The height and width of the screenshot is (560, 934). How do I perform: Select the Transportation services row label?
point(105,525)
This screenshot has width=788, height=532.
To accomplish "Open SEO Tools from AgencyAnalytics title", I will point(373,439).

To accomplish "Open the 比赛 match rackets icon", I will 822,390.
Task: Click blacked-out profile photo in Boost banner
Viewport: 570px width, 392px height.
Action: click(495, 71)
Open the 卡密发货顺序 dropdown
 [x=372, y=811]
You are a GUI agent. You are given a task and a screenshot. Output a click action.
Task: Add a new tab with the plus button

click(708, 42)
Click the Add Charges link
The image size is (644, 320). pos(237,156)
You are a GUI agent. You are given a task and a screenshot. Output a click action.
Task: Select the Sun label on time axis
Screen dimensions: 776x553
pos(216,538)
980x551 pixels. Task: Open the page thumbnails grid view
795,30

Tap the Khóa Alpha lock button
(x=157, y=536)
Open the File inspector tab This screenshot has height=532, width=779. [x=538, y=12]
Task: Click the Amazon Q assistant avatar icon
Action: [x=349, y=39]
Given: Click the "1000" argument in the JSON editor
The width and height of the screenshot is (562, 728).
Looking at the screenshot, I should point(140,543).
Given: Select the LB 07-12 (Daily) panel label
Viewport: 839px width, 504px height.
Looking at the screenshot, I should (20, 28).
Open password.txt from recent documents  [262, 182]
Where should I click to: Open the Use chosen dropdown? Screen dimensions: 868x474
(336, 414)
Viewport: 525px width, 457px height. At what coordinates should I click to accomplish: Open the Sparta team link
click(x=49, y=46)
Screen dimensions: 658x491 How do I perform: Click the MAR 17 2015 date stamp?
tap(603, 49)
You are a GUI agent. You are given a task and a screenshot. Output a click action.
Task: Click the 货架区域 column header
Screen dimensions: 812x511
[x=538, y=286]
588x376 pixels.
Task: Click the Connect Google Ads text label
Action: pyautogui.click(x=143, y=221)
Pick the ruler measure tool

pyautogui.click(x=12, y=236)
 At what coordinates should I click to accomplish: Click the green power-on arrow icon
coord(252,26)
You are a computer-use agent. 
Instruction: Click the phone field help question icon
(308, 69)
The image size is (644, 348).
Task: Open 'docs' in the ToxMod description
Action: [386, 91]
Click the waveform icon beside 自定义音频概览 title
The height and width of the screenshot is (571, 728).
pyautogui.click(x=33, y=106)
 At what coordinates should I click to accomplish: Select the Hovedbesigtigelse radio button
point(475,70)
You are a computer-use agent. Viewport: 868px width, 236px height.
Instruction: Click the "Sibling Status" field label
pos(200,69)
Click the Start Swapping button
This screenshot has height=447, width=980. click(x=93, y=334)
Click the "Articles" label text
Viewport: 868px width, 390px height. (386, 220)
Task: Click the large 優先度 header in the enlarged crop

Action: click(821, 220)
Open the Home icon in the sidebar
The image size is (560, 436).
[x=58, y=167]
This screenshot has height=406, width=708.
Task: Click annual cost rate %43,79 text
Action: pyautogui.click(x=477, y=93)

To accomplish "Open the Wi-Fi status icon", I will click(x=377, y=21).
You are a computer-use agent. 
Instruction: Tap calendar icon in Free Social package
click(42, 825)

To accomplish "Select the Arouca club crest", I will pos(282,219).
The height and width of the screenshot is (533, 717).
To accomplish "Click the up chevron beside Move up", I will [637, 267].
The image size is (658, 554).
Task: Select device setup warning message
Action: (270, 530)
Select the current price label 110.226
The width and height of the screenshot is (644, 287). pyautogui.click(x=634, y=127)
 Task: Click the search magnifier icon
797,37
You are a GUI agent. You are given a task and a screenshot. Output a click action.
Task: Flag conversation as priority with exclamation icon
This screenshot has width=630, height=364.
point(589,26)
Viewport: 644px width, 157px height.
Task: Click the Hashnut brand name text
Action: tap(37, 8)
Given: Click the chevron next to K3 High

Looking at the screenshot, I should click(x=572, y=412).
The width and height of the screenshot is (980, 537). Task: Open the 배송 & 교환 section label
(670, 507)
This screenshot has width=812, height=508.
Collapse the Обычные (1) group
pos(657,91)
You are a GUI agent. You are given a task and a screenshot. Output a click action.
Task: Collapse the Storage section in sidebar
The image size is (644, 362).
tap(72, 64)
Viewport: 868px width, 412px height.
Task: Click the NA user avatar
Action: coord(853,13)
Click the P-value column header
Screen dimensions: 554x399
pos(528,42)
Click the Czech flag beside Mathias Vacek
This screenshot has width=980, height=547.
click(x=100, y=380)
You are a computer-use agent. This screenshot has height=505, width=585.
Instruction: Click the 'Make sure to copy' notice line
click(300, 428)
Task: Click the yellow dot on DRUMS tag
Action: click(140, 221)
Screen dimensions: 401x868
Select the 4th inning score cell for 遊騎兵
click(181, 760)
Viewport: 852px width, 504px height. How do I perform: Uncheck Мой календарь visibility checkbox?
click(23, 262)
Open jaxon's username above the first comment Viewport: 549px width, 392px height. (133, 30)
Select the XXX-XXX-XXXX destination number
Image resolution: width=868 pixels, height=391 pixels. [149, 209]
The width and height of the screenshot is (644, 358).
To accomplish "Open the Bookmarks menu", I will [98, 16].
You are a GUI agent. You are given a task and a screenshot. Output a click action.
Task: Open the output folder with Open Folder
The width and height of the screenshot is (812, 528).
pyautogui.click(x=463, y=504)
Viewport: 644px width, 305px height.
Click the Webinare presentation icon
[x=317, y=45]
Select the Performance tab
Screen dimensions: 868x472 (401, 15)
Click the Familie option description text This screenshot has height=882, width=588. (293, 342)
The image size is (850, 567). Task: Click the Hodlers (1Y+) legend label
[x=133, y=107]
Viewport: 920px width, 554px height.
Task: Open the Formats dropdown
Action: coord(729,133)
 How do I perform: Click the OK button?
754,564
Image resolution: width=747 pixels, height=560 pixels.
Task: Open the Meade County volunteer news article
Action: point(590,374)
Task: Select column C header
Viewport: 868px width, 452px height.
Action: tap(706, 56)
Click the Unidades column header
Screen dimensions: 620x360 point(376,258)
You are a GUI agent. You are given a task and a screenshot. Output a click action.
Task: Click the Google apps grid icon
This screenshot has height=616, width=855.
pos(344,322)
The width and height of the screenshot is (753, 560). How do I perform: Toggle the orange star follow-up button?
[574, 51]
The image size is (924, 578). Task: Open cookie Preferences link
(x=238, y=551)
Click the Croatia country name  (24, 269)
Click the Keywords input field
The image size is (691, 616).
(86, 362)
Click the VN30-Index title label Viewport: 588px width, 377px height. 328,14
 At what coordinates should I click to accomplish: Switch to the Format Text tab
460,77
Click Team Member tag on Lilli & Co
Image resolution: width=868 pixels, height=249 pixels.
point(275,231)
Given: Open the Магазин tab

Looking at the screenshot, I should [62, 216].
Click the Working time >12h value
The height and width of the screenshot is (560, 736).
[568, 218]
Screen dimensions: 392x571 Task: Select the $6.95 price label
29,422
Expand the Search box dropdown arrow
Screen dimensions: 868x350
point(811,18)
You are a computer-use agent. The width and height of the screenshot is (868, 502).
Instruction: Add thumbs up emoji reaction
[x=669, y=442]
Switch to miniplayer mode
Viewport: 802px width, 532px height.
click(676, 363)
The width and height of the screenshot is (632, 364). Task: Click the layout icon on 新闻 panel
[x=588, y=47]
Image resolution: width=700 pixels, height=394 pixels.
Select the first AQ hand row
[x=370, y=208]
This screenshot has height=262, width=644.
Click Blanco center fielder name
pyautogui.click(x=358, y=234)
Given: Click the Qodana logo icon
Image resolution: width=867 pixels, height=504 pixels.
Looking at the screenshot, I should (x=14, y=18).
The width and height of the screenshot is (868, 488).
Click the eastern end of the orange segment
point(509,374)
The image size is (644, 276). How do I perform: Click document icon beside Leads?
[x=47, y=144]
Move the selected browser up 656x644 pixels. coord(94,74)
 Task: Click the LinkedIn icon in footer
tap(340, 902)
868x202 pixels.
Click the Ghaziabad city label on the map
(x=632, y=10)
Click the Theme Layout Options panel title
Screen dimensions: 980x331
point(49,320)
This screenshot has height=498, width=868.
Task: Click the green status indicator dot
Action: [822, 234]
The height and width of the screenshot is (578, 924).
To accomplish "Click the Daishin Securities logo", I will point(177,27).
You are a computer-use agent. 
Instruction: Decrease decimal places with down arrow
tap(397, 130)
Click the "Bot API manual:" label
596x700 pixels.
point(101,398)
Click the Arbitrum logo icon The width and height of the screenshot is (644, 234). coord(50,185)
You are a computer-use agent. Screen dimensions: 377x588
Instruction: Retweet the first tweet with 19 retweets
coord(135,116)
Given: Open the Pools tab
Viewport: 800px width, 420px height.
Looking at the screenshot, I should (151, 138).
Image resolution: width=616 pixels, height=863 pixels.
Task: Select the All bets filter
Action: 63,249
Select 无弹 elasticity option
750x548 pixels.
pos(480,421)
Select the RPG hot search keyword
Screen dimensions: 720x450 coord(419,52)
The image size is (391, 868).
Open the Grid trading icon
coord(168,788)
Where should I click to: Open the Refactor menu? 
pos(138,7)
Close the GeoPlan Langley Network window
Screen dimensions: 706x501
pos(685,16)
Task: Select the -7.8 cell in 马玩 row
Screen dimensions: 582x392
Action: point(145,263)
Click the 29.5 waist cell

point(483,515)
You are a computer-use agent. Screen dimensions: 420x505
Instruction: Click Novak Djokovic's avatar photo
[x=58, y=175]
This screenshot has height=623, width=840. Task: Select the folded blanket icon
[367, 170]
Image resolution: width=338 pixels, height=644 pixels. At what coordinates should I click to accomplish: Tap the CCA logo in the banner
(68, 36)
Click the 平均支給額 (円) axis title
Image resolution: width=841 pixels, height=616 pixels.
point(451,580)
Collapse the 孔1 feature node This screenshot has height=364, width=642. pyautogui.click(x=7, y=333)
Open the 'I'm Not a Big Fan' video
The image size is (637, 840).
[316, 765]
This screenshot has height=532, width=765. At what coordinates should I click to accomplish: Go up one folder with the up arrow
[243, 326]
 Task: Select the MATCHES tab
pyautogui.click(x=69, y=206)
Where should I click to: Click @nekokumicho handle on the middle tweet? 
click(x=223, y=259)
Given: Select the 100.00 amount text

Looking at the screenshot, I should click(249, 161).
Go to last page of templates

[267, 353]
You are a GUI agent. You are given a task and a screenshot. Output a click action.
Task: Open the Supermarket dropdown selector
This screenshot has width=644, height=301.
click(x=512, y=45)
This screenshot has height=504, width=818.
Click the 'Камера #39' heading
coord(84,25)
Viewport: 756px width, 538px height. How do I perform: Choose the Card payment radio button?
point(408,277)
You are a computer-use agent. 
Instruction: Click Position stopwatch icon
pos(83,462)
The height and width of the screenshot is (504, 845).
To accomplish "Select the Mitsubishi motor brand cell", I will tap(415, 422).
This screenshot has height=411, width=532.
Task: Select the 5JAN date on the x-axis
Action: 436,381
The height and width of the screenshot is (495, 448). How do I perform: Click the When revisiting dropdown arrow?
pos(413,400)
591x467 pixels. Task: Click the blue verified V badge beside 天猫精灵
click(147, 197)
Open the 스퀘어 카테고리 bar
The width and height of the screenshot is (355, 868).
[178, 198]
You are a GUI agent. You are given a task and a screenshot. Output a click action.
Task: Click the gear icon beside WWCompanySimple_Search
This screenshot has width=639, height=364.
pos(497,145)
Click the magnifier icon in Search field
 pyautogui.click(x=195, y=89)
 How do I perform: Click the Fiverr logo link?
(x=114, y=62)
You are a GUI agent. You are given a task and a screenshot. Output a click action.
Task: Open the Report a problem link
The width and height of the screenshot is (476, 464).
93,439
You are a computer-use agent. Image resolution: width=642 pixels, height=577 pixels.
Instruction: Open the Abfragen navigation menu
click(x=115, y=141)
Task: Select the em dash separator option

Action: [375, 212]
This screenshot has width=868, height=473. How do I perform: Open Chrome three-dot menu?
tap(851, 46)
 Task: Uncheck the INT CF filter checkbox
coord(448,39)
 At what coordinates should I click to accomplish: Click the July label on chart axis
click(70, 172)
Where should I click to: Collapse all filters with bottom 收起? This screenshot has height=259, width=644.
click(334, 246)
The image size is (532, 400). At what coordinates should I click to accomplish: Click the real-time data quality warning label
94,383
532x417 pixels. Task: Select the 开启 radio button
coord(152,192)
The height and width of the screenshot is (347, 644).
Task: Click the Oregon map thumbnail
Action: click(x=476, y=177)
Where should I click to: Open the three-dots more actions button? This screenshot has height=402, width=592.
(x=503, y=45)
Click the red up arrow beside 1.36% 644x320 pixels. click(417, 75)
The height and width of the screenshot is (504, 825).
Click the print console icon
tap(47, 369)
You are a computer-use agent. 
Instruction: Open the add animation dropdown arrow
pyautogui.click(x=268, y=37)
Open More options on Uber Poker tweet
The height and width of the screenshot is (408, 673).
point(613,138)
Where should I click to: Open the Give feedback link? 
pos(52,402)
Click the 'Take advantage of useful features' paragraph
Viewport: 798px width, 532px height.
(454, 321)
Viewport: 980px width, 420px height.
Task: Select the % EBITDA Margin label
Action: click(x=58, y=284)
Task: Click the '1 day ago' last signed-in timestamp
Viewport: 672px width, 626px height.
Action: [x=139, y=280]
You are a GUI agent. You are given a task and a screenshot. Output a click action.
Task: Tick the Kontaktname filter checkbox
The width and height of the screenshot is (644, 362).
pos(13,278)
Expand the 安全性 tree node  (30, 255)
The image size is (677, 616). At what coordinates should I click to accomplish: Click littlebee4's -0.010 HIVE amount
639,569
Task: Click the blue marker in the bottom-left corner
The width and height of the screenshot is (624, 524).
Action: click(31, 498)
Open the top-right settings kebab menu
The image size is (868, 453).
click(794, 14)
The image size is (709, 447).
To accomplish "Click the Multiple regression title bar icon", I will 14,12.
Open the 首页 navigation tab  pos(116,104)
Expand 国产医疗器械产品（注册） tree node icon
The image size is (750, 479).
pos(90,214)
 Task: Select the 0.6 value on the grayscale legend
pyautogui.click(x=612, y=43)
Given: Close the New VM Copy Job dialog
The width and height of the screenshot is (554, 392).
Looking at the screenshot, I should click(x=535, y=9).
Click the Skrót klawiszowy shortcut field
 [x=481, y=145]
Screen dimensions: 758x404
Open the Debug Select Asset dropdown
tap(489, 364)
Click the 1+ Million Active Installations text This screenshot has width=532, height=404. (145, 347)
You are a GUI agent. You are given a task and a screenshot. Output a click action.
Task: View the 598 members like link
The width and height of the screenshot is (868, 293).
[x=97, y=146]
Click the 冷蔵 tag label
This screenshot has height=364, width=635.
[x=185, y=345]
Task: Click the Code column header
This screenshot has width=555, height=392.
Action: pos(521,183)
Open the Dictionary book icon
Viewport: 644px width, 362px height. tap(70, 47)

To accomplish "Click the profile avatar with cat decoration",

◆ About this exercise: From the data above, return every line from the line that has "The width and height of the screenshot is (632, 364)." up to and including the line that has "This screenshot has height=262, width=644.", exactly.

◆ Solution to this task:
The width and height of the screenshot is (632, 364). Task: Click the layout icon on 新闻 panel
[x=588, y=47]
Image resolution: width=700 pixels, height=394 pixels.
Select the first AQ hand row
[x=370, y=208]
This screenshot has height=262, width=644.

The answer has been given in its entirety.